Her Elwood Secondary College school development in Melbourne was nurtured by her geography teacher John Handscomb, the father of Australian Test player Peter Handscomb. Jones completed a Bachelor of Applied Science in Human Movement and a Graduate Diploma of Secondary Education teaching at Victoria University. After a short time as a physical education teacher she moved into cricket development and coaching for women and girls across Australia, UK, and South Africa.

She left a career as a sports agent with TGI for some of Australia's leading female athletes after becoming a commentator full time in 2018.

==Playing career==
Starting her career as an opening bowler for Victoria and Australia U/21s, Jones then developed into a top order bat for the majority of her career. She played 5 Test matches for Australia between 1998 and 2003, scoring 251 runs, highlighted by a 131 on debut against England in August 1998. Jones was the 134th woman to play Test cricket for Australia. She also played 61 One Day Internationals for Australia, scoring 1028 runs winning two World Cups in 1997 and 2005 and two successful women's Ashes campaigns in 1998 and 2002/3.

While working in the development of women and girls' cricket for Surrey County Cricket Board Jones played for the Surrey County women's cricket team and coached their junior teams between 2003 and 2004. She played 122 games for the Victorian Spirit in the Australian Women's National Cricket League, and then five Women's Twenty20 cricket games for the Tasmanian Roar.

==Commentary career==
Missing an Australian Ashes tour to England in 2001, Jones was asked by Sky Sport to commentate on an ODI between the two teams. Subsequent work trips to England meant one off commentary stints, leading to opportunities in Australia in 2007 with Channel 9 to cover the women's Twenty 20 internationals.

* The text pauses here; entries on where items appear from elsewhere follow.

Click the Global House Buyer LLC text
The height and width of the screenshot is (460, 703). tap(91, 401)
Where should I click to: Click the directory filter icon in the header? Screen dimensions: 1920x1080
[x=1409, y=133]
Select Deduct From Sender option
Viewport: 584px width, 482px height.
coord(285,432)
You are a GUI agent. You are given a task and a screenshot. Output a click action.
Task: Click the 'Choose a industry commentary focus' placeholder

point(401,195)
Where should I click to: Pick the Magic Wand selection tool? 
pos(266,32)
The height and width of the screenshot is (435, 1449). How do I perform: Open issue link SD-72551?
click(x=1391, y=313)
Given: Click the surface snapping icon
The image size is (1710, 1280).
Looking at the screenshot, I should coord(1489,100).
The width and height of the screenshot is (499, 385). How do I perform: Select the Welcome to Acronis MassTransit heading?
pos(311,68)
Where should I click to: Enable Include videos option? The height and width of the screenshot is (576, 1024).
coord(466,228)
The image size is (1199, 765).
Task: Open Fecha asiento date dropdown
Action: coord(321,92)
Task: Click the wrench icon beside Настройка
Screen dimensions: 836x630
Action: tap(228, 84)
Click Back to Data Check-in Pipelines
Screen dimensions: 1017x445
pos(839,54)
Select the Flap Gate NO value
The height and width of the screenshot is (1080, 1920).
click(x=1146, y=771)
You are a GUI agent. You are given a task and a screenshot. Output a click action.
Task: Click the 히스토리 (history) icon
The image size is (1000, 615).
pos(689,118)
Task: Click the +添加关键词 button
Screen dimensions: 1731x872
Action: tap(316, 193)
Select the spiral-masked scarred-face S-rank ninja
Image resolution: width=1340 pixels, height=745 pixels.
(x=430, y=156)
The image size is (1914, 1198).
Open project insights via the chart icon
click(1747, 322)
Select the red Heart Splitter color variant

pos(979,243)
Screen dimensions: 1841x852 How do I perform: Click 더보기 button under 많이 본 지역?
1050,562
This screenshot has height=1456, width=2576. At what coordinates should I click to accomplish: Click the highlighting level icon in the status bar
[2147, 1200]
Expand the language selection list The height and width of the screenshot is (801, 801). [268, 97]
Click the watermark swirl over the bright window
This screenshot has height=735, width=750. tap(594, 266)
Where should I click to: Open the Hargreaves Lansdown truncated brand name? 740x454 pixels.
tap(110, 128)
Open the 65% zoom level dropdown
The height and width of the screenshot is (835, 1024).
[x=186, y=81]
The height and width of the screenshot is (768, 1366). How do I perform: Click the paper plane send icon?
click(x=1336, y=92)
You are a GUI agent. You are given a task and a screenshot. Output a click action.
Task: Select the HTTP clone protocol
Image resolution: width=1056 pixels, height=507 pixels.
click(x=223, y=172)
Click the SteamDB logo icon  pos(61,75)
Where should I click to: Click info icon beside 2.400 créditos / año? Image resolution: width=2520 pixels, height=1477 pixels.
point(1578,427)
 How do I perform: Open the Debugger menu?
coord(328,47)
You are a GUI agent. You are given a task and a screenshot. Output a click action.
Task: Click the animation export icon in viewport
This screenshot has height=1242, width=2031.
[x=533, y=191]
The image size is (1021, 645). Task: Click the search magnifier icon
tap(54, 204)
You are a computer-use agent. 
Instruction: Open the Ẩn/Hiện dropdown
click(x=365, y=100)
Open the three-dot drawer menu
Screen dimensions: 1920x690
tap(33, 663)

Jones was part of the ICC's first ever coverage of women's world cups in 2009 when she joined Alan Wilkins, Belinda Clark, Debbie Hockley, Danny Morrison and Wasim Akram.

2015 saw Jones, along with Isa Guha, Lisa Sthalekar and Anjum Chopra, join the Indian Premier League as the first women to commentate on the largest domestic cricket competition, a world top-ten sporting competition. She joined Channel 10 in the inaugural season of the Women's Big Bash League, and provided boundary commentary during the 2015–16 Big Bash League, along with commentary in the Pakistan Super League in 2017.

With a change to media rights in Australia in 2018 Jones departed her full time employment as a sports agent and joined the Fox Sports Cricket commentary team which included the first ever production of a women's cricket magazine show, The Blast, with co-host Megan Barnard.

Jones has maintained her connection with Sky Sport Cricket and is a constant part of the England cricket summer across men's and women's Internationals and The Hundred.

Commentary extended to radio stints with BBC, SEN and ABC and her own WBBL vodcast with comedian Bobby Macumber called Pitch Perfect.

Now a regular on ICC men's and women's world cups and T20 world cups, Jones' voice is synonymous with cricket commentary and world cup cricket moments. She has also lent her voice to cricket games like the Ashes Cricket 17 game and various podcasts.

Jones was part of the commentary panel for the 2025 ICC Champions Trophy and the 2025 ICC World Test Championship final.

==Personal life==
Jones is an ambassador with Australian charity, Red Dust, which promotes health initiatives in remote Aboriginal communities, and is a Victoria University Women in Sport Ambassador. In 2017 she was inducted to the Victorian Honour Roll of Women, while in the 2019 Australia Day Honours, she was awarded the Order of Australia Medal, for services to cricket and the community.

Cricket Victoria became the first Australian state to successfully nominate a woman to the board of Cricket Australia where Jones spent a term working through some of Australian cricket's biggest challenges including hosting T20 World Cups, responding to the COVID pandemic and co-chairing the National Aboriginal and Torres Strait Island Cricket Advisory Committee.